The hand drawn Monstera leaf (from my own yard as I recall) is a lush example of how homeowners and developers on the coast see their own lush landscape.
A common problem of long surviving logos is design creep by the client's vendors. Even the client gets tired of seeing the same image on company trucks. The vendor art departments are happy to provide 'improvements' for the design. They add drop shadows, change fonts, etc. It can get ugly quickly.
Years ago I saw this logo on the side of a truck with an added big black border around the Monstera and type. I called the client and asked him to ask his vendor to knock it off. They did (briefly).
Identity developed to provide tools for library visitors to use, including photos, video, and 3D printing.
This logo was simply fun to do. Nice font alterations, color treatment, and the intersecting dots converging with the thick green border.
What is the goal of every video meeting? A perfect meeting, of course!

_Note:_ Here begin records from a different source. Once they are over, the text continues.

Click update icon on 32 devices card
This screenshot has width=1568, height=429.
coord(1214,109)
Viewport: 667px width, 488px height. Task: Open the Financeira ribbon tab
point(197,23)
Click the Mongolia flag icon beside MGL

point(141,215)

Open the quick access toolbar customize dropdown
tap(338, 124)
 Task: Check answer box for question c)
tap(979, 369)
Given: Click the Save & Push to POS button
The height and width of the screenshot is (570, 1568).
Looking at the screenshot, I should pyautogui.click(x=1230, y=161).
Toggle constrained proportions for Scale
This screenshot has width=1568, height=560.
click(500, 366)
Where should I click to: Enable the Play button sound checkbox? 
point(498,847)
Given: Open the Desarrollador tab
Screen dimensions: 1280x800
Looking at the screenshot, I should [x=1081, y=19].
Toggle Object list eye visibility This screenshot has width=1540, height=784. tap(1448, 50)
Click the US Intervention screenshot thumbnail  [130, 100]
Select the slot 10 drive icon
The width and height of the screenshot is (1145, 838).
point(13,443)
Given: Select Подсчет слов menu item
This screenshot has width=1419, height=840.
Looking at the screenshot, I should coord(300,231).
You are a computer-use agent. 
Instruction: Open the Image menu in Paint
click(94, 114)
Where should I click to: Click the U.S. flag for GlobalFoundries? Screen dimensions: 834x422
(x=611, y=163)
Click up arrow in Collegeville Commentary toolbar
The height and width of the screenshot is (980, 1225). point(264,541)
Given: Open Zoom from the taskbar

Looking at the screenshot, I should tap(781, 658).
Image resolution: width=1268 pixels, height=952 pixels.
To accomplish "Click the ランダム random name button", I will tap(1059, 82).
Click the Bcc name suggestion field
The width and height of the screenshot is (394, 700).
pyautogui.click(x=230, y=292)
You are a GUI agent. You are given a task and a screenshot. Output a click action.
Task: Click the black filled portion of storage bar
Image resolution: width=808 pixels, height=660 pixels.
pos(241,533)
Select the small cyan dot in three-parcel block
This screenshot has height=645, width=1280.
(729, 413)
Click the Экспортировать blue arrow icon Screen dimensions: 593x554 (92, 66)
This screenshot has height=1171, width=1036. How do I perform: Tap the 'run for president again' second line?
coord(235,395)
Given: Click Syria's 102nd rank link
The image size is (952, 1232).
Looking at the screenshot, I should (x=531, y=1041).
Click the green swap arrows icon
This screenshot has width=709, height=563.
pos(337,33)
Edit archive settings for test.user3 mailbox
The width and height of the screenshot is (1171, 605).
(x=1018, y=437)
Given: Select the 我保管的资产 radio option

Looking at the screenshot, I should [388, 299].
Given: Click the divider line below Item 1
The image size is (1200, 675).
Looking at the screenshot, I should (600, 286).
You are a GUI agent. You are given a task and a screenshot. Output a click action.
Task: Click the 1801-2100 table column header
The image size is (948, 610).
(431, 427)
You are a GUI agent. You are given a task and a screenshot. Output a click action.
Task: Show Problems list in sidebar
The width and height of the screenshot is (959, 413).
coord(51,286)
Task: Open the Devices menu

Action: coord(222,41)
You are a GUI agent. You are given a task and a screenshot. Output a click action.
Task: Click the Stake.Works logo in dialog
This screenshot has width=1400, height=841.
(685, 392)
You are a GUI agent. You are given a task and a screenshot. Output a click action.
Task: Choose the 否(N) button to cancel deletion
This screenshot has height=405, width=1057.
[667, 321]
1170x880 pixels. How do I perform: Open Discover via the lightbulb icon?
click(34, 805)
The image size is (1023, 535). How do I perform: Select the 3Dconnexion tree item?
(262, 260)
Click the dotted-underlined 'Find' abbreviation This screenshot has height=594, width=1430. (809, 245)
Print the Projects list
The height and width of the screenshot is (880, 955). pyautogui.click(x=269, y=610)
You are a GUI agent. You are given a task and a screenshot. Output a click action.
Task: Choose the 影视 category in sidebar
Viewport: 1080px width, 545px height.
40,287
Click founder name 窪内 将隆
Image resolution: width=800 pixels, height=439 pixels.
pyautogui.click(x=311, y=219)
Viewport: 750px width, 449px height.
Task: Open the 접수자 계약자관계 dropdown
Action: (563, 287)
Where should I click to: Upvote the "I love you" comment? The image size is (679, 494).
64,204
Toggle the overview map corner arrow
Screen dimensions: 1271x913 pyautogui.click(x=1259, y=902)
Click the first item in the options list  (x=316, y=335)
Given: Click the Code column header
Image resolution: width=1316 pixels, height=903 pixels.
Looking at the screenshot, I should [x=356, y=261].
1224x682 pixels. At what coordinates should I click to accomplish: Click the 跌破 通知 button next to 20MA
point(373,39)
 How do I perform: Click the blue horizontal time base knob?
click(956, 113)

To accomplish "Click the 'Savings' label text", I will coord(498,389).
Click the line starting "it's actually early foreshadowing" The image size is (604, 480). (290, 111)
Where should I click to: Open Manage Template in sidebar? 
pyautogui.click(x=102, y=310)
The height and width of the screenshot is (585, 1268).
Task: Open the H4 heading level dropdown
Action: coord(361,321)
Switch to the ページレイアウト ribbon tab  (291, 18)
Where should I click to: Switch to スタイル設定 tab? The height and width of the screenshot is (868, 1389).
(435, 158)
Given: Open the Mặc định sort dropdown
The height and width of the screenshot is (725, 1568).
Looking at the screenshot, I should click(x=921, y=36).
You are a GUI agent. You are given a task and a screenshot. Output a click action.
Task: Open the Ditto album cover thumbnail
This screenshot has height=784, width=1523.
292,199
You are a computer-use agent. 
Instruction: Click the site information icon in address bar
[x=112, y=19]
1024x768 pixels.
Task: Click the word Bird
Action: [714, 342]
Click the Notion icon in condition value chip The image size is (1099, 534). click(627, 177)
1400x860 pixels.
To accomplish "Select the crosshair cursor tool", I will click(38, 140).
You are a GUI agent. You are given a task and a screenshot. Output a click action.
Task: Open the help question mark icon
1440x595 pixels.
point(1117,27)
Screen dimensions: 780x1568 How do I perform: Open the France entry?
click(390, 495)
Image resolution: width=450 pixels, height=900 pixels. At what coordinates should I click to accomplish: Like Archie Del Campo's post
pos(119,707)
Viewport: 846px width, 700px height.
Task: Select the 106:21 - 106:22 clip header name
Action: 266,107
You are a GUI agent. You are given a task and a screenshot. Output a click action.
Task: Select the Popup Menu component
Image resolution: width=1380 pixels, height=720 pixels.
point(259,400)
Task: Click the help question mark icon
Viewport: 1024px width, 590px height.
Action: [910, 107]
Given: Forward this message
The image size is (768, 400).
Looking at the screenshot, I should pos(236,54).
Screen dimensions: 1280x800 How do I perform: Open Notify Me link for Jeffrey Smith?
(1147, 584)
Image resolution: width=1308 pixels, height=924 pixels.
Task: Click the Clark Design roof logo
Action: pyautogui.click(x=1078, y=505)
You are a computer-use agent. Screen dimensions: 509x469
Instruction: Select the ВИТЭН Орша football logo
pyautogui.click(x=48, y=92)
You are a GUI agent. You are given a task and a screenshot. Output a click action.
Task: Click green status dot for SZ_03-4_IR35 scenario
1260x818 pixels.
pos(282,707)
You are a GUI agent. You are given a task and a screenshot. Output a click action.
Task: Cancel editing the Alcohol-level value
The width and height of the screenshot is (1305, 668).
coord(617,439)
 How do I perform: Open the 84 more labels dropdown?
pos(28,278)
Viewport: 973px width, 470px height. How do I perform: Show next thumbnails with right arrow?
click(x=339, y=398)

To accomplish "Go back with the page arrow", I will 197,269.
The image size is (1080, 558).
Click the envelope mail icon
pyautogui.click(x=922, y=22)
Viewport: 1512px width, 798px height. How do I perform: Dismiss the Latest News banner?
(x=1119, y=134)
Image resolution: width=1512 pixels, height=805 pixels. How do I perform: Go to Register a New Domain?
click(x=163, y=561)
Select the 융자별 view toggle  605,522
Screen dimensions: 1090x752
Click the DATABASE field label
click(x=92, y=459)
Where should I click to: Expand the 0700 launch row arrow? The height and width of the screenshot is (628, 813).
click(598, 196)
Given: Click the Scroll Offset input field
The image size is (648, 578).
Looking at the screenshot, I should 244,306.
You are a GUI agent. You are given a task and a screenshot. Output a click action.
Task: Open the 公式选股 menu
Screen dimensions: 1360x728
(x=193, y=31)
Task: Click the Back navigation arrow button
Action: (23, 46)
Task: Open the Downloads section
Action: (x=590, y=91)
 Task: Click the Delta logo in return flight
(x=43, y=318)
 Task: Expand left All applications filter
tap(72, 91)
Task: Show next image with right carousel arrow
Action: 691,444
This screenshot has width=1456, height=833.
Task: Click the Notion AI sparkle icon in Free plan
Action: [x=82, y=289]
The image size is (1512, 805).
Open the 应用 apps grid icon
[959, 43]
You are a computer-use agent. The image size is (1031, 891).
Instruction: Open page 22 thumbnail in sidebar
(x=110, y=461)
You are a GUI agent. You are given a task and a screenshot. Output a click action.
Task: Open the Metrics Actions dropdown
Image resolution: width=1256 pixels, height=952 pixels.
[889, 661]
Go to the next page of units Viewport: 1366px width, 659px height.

Perfect Meetings competed with big national video conferencing companies in the years pre-Covid. The logo worked well in advertising, displays, signing, on-line, and printed materials.
The hand drawn nautilus is a metaphor for building wealth and stability.
I've always liked this logo for it's simplicity and elegance. It worked well on everything from checks, signs, brochures, and uses online.
I wanted to express the joy of feeling good about yourself and avoid the six pack, muscle bound for men and perfect female bodies for women.
Field Manor is a 40 acre historic site on Merritt Island, FL in Brevard County.
I've alway thought that original artwork speaks at a higher level than mechanically produced devices.
Brush strokes seemed like an elegant and organic way to tell the story.
Granted, there's a lot going on with this logo, but once the viewer 'gets it' by visiting the property and making their way down the long dirt road, past the trees, and up to the 1880's home sitting just offshore from the Indian River, the design will be difficult to forget.
A very aggressive legal case management company, SmartAdvocate wanted a simple and direct logo that would work everywhere and on everything.
Someone asked me why I didn't include a graphic device of some sort as a part of the design. I replied that I try to avoid 'complicators' within logos. Their audience was the legal market, so 'Advocate' was simple to understand, and 'Smart' implies that the advocate is, well, quite smart.
What I didn't want to do however was create a graphic device that made the reader/viewer wonder and minimize what SmartAdvocate is all about. File folders, justice scales, and robed judges wouldn't work. Too ordinary and over done by almost everyone in the legal business.
Using only the letters S and A in a fancy stylized graphic would require the reader/viewer to take an additional step in approaching and figuring out the brand. They would need to ask themselves, "what's this SA about?" So why not remove the extra step and just use the entire name of the company? Simple typography and color tells the story quickly (and smartly).
Spaceola has proven popular. Visit www.spaceola.com.
Spaceola's logo has a retro appeal that is used colorfully, attractively, and repeatedly on both Mars and Earth. The creator of Spaceola has yet to hear from Messrs Musk, Bezos, and/or Branson about licensing the name (which seems obvious to me, the lowly designer). He is reportedly patiently awaiting an offer.
This logo for a large residential development in Brevard County, Florida tells the deer story twice -- both visually and typographically --
which breaks my general rule about restating the obvious.
But, I wanted motion in the logo, not just static type (no, not simply italic). The deer drawing allowed me to tie the words together graphically. And I thought the water ripples was a nice touch.
"Community Riverfront Initiative" is a mouthful. The org needed a quicker way to get the attention it needed. I suppose I could have used a common boat, sail, compass, or sextant as my design device, but I thought it would be too dull and predictable. The international maritime signal flags seemed like a good graphic solution.